Skincare Bible Review: Acne

Skincare Bible Review: Acne

Hi there, it’s Tina here again, today with another piece of our “Skincare Bible” book review. This time about a very common skin issue: acne. Around 80% of people suffer from acne during their lifetime! In the adolescence it is more men than women, after that the ratio gets reversed. For some, acne comes only after the age of 25. Dr. Mahto reminds us with these numbers that although it can feel very lonely, most of the people around us has gone through the experience of having it.

What is acne

Acne is simply an inflammation of the oil gland or its blockage. It can manifest manifests in a number of ways – as blackheads, whiteheads, small red bumps. More severely – cystic acne, when deep red, tender spots occur. These can be combined and it is actually quite common that one person has several forms.

What are the causes of acne? They are multiple.
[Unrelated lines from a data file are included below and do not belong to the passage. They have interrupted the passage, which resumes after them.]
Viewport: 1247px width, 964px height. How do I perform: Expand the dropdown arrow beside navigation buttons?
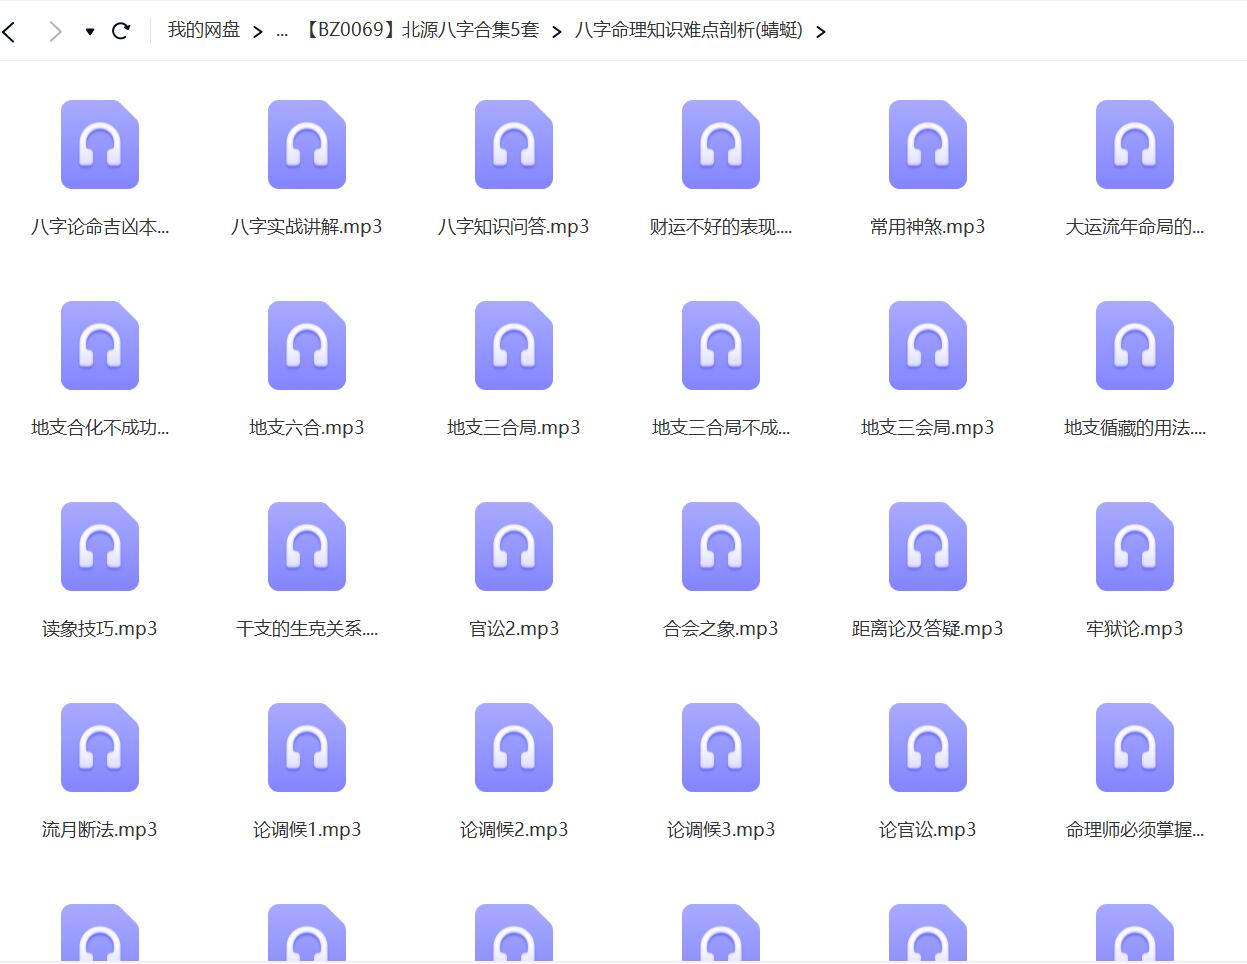click(x=89, y=31)
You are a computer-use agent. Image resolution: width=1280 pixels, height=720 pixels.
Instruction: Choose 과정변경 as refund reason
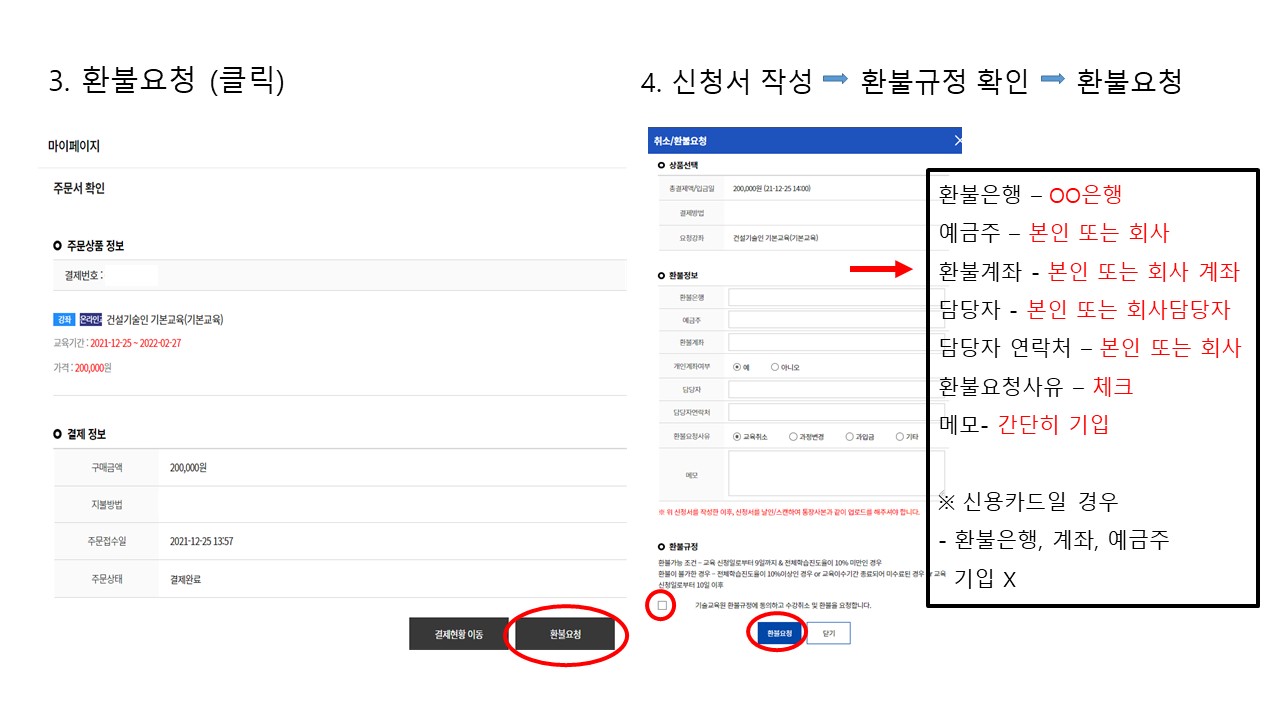tap(793, 436)
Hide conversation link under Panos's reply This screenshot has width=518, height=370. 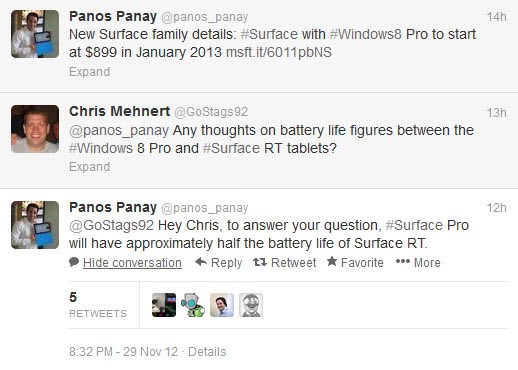[x=132, y=263]
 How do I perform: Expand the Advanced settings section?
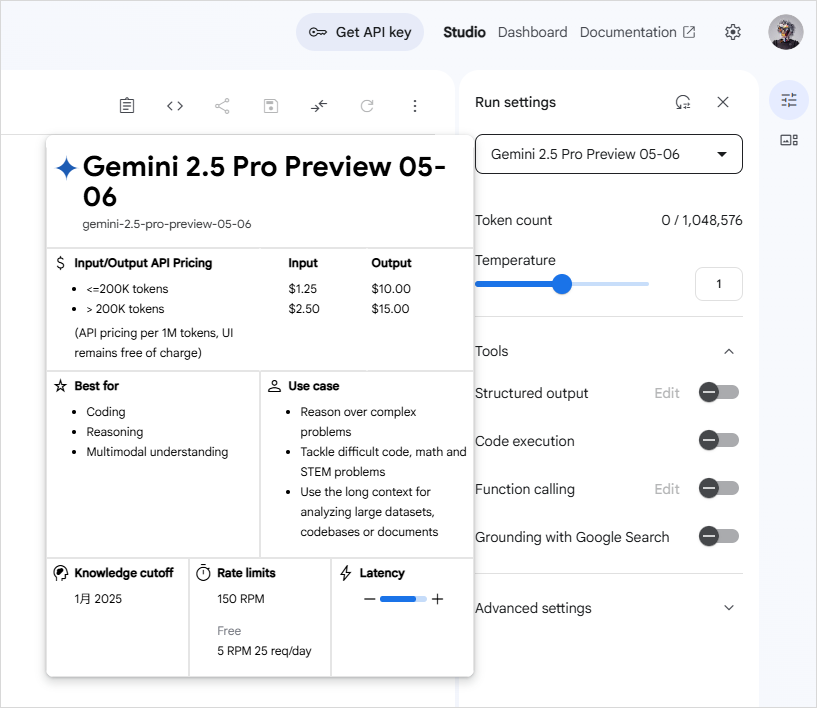pyautogui.click(x=729, y=608)
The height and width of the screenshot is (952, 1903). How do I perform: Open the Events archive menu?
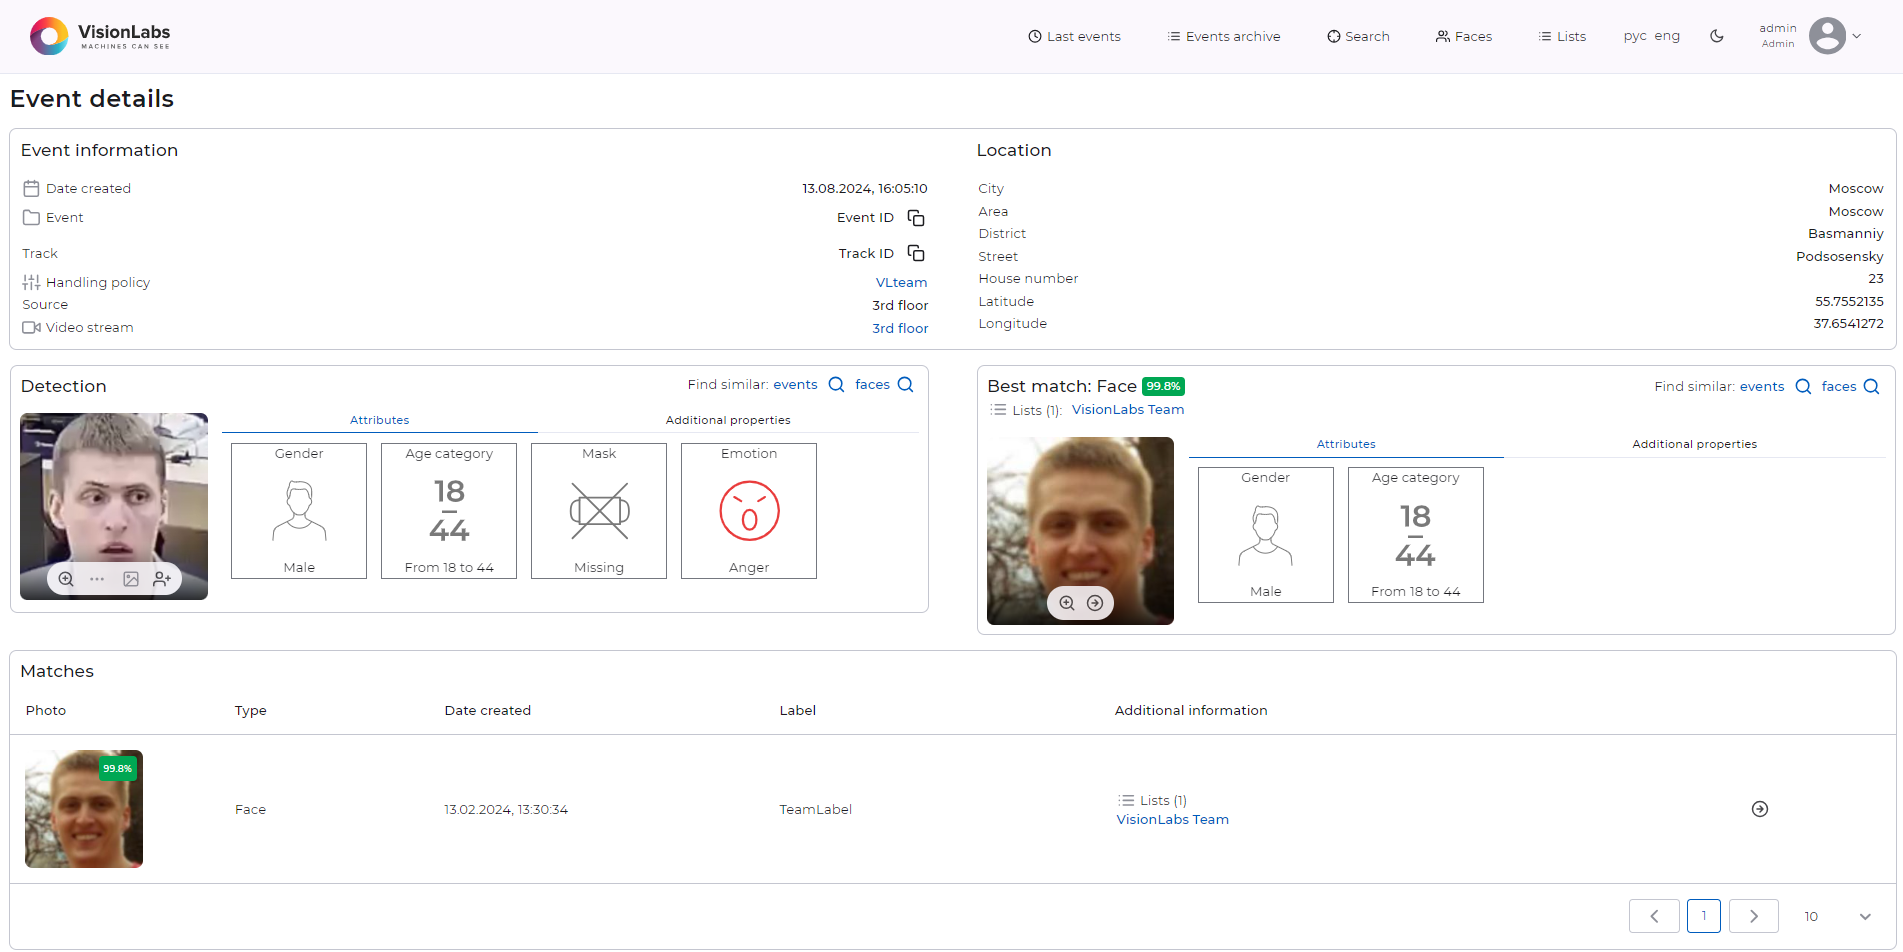point(1224,36)
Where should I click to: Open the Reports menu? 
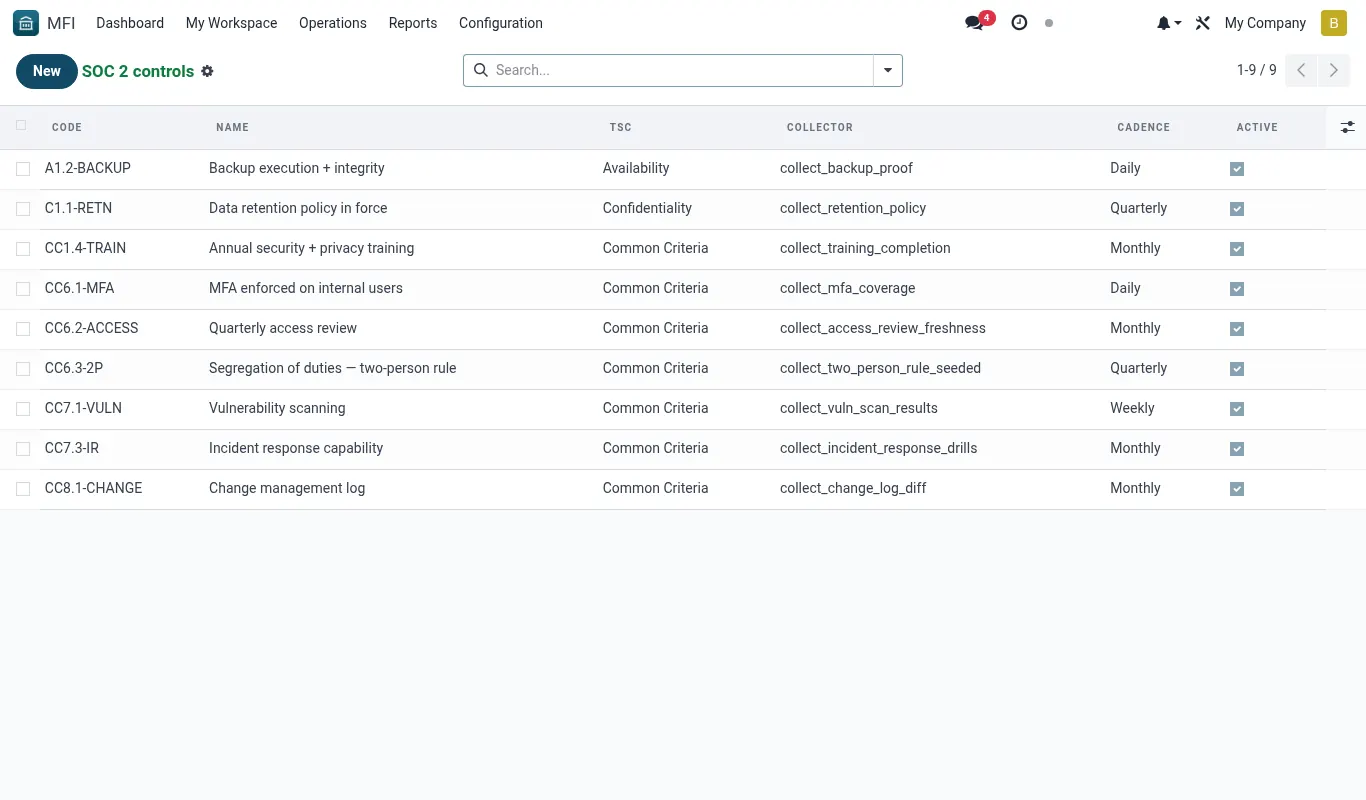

Number one are the usual suspects – hormones. We talked about them in more detail last time. Once we reach puberty, our bodies start to produce male hormones, called androgens, particularly testosterone. This in turn increases the oil production in the skin. Skin cells around the hair follicles become sticky and, together with the excess oil, block the pore. Then a specific kind of bacteria, which live on the skin, can spread in the blocked pores and start their ugly work, resulting in inflammation. Genetics also plays a role, as we tend to inherit the number, size and activity of our oil glands from our parents. There are also other factors in play, such as some cosmetic ingredients (lanolin, beeswax,...), medical conditions or medication that influence the hormonal levels, or physical factors, such as wearing backpacks or headbands, where the skin is covered and tends to sweat more.

Dr. Mahto urges everyone who suffers from acne to seek advice from a properly trained professional and warns about all kinds of self-proclaimed professionals, whose expertise cannot be supported by sound scientific evidence. One example of this is a theory that spots in different parts of our faces can have different causes. Instead, she offers alternative explanations. For example, spots on the forehead are often caused by hairstyling products, wearing hats and caps, or wearing fringes. This kind of acne, caused by rubbing and irritation is called acne mechanica. Lower cheek and jawline can be affected by using smartphones – the pressure, which activates the oil glands, combined with the heat and bacteria, inhabiting the screen of your phone are the perfect place for starting a blemish. A remedy is simple – clean your phone regularly and, when possible, use hands-free options. For men, shaving and in-grown hair are a common cause of acne in the area of cheek, jaw and neck.

Adult acne

There are two types of adult acne: one which is persistent, or, in other words, it has been a problem since the adolescence and it did not fade away even after entering the third decade of life. And the other one is “late-onset”, which appear usually after the age of 25 for the first time. It still remains to be explained, why some people suffer from the adult acne. However, treating acne is possible and it does not make a difference if one is 14 or 35.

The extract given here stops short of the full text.